▶ WHAT IS BEING ASKED:
Which lines in the records below hold the word "agent"? Copy each of them.

**** DATA SUPPLIED ****

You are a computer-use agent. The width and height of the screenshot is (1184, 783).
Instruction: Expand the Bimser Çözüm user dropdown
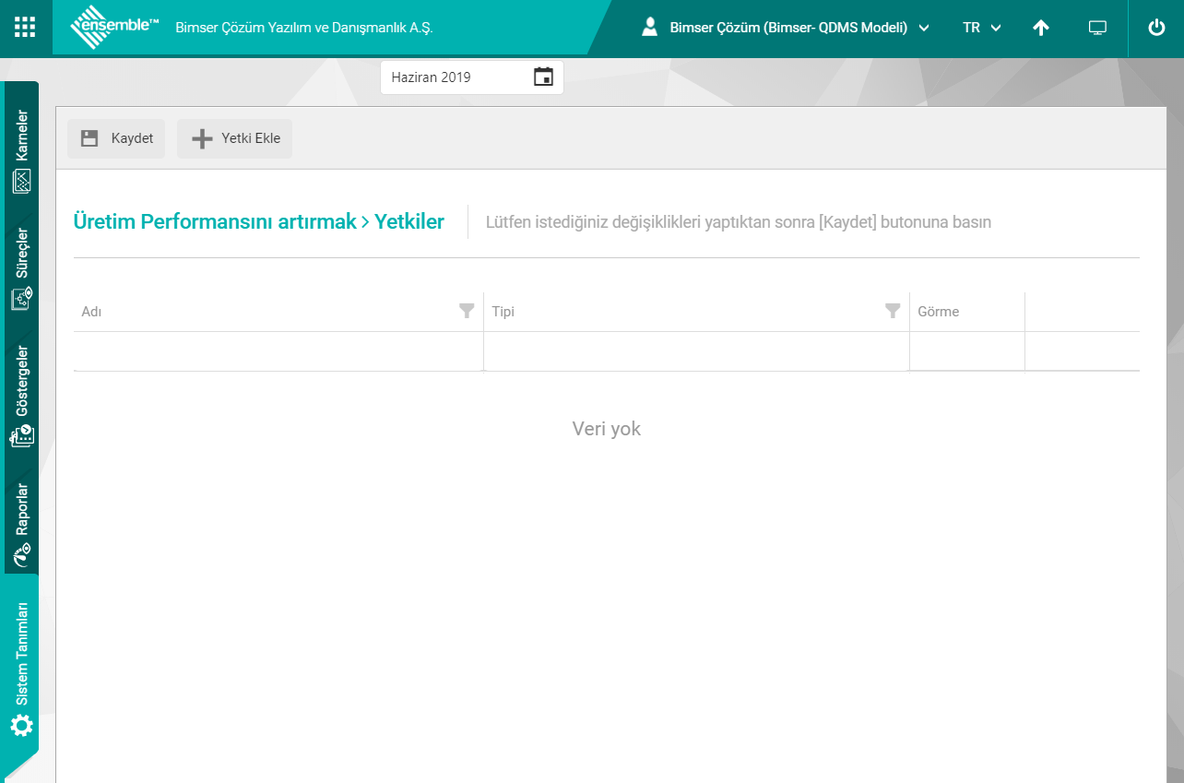tap(923, 29)
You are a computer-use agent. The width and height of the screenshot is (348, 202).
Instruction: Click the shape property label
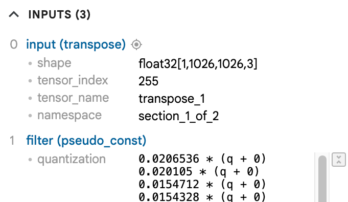pos(54,63)
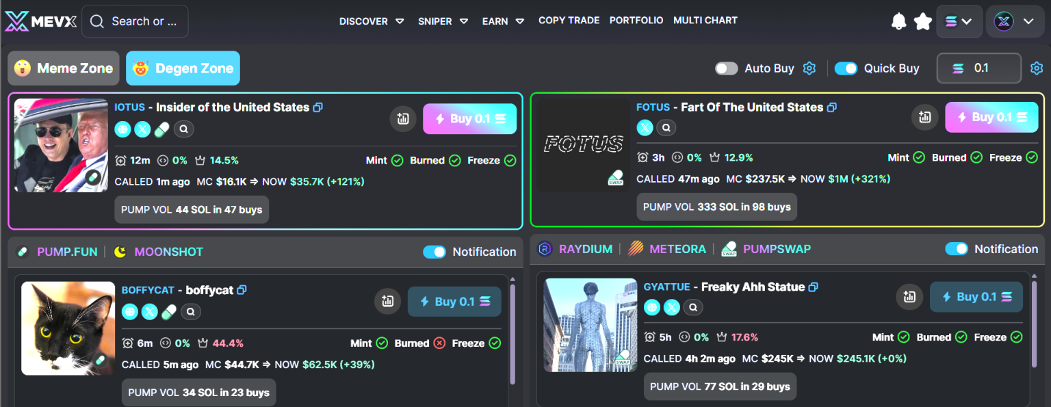Click the Meteora icon in section header

point(635,249)
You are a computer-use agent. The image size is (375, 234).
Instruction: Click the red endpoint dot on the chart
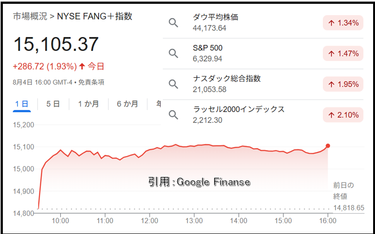tap(328, 146)
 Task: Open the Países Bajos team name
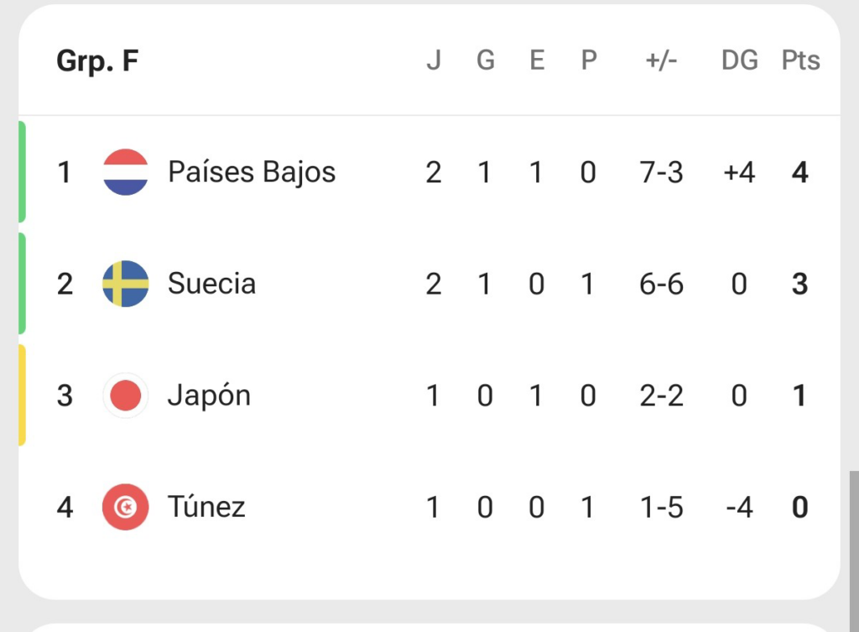coord(252,172)
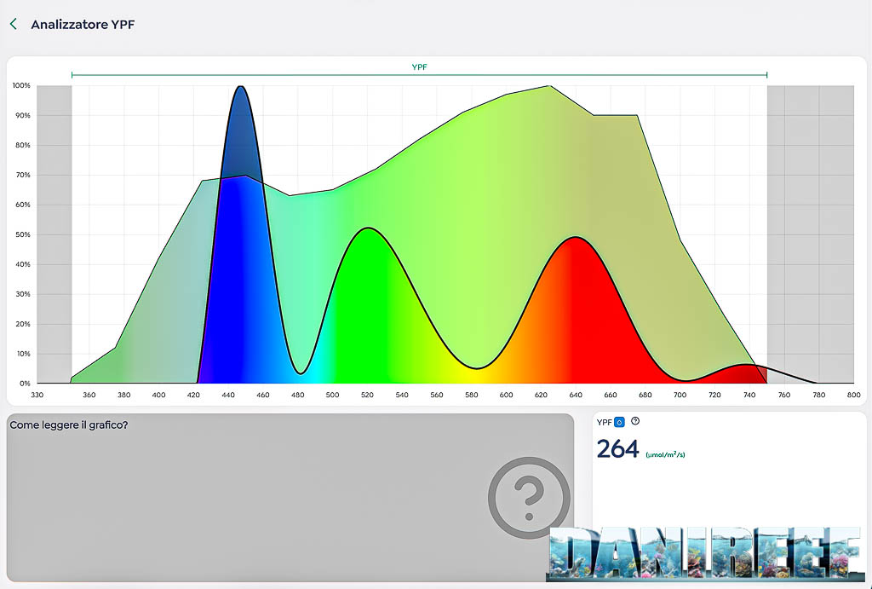Click the YPF curve peak near 625 nm

pos(549,87)
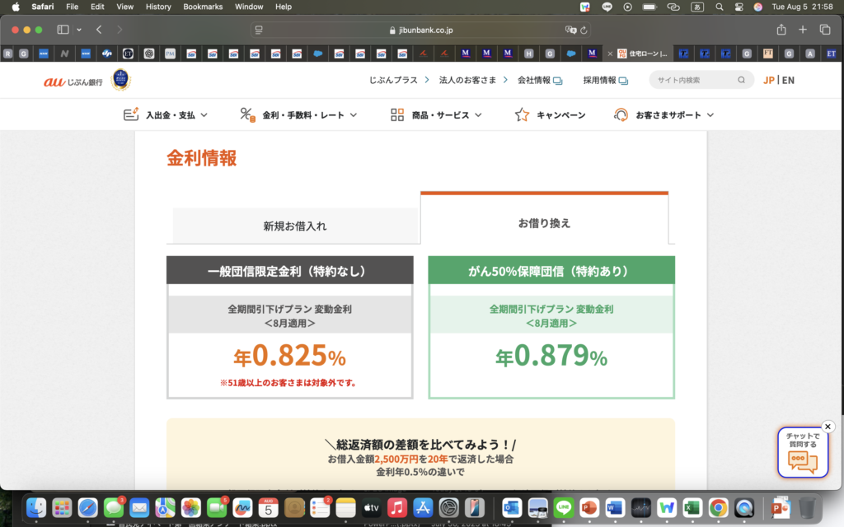Switch language to EN
The height and width of the screenshot is (527, 844).
789,81
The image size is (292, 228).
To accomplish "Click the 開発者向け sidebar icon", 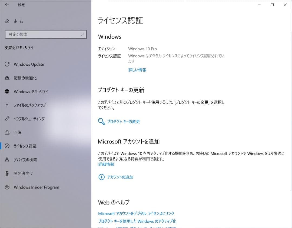I will 7,173.
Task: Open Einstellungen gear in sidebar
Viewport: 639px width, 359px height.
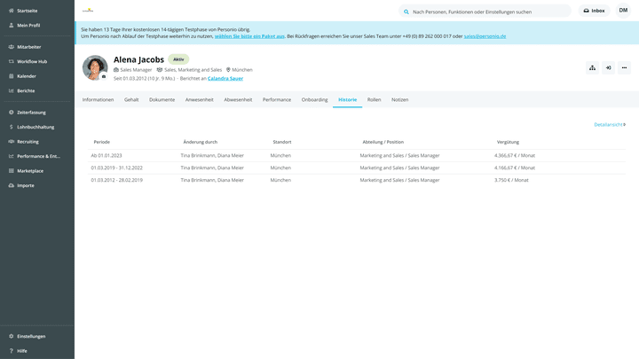Action: (10, 336)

****

▶ ANSWER FOR THIS EXERCISE:
You are a computer-use agent. The width and height of the screenshot is (1184, 783).
You are a computer-use agent. The width and height of the screenshot is (348, 202).
You are a computer-use agent. The image size is (375, 234).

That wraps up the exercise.